*The problem*
Rewrite the material between the lines holding "FAQ (277, 1767)" and "Überwinden der Scham (186, 2361)", inclusive, with "Notify" replaced by "Alert" and everything else unchanged.

*Records supplied*
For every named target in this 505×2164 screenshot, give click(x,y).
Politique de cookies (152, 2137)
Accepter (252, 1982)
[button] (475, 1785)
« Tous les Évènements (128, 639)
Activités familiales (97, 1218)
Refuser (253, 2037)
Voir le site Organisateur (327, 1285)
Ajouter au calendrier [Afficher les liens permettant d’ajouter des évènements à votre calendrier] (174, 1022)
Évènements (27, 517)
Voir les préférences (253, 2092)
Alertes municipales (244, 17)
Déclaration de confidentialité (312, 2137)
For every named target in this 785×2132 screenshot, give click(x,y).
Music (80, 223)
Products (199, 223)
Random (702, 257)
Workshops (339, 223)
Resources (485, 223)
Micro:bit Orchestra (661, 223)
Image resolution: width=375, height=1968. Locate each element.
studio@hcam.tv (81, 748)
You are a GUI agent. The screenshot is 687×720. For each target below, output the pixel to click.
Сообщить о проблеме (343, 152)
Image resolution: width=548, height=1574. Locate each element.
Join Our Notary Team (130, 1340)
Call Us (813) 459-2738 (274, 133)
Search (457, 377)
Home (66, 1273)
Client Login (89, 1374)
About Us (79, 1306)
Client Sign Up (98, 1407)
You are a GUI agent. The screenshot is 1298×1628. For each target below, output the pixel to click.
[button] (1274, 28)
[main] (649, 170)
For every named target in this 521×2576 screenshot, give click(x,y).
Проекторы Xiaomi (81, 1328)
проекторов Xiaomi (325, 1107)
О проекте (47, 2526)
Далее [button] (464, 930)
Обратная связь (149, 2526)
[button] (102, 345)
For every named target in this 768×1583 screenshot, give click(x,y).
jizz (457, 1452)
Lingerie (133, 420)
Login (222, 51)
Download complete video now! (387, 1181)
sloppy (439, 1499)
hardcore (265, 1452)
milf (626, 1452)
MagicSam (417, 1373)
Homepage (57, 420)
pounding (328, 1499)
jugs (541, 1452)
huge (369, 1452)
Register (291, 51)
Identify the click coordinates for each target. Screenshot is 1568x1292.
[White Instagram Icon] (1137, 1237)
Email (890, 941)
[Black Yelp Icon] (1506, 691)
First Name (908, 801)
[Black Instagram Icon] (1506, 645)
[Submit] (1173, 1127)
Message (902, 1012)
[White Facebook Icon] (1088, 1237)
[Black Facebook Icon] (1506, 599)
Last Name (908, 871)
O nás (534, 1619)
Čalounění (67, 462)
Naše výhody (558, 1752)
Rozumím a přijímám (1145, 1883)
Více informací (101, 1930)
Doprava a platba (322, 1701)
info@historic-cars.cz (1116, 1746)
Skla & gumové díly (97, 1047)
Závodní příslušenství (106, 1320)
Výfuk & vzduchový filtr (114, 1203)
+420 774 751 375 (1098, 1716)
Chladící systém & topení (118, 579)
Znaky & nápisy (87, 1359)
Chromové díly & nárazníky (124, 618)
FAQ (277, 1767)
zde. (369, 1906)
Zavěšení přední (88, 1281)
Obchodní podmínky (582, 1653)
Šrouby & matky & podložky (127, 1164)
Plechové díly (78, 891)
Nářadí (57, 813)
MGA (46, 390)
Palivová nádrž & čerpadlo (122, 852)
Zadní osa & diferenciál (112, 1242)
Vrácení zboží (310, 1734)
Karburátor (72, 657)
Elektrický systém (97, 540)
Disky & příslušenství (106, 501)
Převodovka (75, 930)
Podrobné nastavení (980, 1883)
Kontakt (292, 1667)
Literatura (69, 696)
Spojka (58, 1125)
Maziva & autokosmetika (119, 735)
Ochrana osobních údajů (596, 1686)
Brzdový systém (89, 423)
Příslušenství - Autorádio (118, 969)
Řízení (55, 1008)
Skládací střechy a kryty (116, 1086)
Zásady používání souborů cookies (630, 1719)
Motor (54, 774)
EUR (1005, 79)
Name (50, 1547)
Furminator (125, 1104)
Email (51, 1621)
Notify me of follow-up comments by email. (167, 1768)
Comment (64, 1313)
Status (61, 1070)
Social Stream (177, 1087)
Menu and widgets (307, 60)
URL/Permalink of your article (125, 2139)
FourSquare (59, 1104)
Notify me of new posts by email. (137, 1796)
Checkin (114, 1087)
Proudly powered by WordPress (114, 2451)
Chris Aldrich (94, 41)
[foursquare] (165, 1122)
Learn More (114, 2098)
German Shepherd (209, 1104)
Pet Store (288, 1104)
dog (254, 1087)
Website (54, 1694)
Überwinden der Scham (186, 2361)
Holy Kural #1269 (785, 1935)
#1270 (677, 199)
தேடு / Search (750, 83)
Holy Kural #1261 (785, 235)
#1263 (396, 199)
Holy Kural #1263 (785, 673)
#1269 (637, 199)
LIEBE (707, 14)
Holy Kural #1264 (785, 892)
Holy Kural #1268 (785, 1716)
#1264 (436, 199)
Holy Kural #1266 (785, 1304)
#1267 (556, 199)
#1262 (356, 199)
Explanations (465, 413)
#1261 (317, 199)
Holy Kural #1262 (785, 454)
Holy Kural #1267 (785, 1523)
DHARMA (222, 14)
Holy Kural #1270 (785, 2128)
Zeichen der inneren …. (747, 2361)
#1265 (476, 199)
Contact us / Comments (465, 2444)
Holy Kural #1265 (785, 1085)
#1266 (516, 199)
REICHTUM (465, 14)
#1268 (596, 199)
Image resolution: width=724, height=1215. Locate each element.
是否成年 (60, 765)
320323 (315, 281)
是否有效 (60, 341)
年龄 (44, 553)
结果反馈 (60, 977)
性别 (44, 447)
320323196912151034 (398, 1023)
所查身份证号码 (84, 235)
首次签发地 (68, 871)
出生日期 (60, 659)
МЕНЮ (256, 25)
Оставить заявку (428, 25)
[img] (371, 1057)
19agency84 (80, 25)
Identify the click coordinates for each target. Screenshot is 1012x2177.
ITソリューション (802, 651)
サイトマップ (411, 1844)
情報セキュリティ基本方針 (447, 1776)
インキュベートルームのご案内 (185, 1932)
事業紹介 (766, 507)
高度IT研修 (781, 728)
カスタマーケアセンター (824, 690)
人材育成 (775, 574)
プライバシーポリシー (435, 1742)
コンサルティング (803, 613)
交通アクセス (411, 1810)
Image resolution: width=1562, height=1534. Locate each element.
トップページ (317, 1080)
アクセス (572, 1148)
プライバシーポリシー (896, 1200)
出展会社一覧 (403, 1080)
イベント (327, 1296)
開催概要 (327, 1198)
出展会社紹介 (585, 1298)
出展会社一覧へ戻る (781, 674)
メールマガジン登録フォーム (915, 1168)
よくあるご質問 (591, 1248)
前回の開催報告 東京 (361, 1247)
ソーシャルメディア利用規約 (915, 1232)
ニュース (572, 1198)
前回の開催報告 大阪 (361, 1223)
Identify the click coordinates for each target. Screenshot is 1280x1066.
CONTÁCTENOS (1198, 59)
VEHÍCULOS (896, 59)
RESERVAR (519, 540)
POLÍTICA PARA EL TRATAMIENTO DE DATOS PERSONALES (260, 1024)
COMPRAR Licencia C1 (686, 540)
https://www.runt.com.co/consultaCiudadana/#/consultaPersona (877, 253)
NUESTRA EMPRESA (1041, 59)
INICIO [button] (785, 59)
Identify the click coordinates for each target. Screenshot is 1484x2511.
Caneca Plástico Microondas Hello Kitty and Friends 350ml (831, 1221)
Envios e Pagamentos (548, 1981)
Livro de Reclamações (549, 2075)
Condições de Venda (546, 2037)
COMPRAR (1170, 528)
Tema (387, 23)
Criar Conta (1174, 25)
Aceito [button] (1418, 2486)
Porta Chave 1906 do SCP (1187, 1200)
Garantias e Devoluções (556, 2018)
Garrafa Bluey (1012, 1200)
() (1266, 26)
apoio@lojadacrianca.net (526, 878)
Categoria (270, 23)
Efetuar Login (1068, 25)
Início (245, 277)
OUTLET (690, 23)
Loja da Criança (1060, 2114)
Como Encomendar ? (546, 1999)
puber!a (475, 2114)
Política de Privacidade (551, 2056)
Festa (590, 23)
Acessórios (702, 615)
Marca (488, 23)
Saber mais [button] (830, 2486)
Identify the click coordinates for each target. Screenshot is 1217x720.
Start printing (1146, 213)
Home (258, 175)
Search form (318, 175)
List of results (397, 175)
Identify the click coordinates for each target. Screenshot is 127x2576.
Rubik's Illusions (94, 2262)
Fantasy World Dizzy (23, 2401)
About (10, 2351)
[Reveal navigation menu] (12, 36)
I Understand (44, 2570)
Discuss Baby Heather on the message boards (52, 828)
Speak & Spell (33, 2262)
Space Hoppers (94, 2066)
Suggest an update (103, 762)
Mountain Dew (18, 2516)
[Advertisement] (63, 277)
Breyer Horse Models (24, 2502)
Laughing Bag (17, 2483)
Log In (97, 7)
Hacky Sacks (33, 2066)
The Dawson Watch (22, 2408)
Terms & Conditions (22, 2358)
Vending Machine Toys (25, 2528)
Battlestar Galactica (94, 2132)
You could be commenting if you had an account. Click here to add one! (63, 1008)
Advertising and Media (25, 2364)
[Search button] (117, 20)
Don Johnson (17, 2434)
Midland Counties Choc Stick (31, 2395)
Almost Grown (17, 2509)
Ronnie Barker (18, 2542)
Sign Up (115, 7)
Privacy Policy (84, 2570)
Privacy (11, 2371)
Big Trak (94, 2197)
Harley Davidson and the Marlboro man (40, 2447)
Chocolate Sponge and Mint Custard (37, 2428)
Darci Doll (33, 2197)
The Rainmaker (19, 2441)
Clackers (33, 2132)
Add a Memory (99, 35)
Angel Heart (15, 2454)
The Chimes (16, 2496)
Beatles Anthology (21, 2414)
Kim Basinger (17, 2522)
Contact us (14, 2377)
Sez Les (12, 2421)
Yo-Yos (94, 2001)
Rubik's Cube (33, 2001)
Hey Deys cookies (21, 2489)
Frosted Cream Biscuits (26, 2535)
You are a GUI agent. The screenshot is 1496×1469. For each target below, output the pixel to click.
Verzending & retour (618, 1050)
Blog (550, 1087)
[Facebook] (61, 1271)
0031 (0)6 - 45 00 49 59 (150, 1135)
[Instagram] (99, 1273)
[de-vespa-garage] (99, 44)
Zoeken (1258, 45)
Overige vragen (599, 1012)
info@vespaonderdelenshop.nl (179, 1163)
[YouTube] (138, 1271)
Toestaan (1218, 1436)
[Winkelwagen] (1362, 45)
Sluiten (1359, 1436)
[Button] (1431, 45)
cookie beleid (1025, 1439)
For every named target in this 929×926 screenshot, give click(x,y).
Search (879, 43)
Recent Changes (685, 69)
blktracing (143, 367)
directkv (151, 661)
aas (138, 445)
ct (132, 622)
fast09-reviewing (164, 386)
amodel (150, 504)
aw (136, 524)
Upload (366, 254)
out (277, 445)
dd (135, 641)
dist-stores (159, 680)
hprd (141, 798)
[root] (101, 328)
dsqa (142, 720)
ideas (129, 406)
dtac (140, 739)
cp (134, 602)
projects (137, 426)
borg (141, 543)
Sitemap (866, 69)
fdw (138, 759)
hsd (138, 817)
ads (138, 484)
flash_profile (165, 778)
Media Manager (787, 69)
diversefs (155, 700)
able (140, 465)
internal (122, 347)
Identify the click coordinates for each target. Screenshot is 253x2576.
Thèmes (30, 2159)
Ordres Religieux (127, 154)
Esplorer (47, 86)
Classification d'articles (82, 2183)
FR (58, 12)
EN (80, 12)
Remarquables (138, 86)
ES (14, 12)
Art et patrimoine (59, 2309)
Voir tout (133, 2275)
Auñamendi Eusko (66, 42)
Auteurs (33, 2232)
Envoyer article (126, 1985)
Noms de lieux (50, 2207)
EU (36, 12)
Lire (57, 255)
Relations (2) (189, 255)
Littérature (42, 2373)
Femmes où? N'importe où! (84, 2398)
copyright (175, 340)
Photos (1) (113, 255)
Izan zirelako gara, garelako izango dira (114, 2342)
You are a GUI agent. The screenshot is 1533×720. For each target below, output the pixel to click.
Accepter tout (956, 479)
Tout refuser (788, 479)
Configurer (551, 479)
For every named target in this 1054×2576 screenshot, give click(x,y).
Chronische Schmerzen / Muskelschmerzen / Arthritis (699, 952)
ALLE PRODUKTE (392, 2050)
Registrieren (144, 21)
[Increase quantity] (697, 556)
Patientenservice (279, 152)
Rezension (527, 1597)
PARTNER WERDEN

*Task solution*
FAQ (277, 1767)
zde. (369, 1906)
Zavěšení přední (88, 1281)
Obchodní podmínky (582, 1653)
Šrouby & matky & podložky (127, 1164)
Plechové díly (78, 891)
Nářadí (57, 813)
MGA (46, 390)
Palivová nádrž & čerpadlo (122, 852)
Zadní osa & diferenciál (112, 1242)
Vrácení zboží (310, 1734)
Karburátor (72, 657)
Elektrický systém (97, 540)
Disky & příslušenství (106, 501)
Převodovka (75, 930)
Podrobné nastavení (980, 1883)
Kontakt (292, 1667)
Literatura (69, 696)
Spojka (58, 1125)
Maziva & autokosmetika (119, 735)
Ochrana osobních údajů (596, 1686)
Brzdový systém (89, 423)
Příslušenství - Autorádio (118, 969)
Řízení (55, 1008)
Skládací střechy a kryty (116, 1086)
Zásady používání souborů cookies (630, 1719)
Motor (54, 774)
EUR (1005, 79)
Name (50, 1547)
Furminator (125, 1104)
Email (51, 1621)
Alert me of follow-up comments by email. (167, 1768)
Comment (64, 1313)
Status (61, 1070)
Social Stream (177, 1087)
Menu and widgets (307, 60)
URL/Permalink of your article (125, 2139)
FourSquare (59, 1104)
Alert me of new posts by email. (137, 1796)
Checkin (114, 1087)
Proudly powered by WordPress (114, 2451)
Chris Aldrich (94, 41)
[foursquare] (165, 1122)
Learn More (114, 2098)
German Shepherd (209, 1104)
Pet Store (288, 1104)
dog (254, 1087)
Website (54, 1694)
Überwinden der Scham (186, 2361)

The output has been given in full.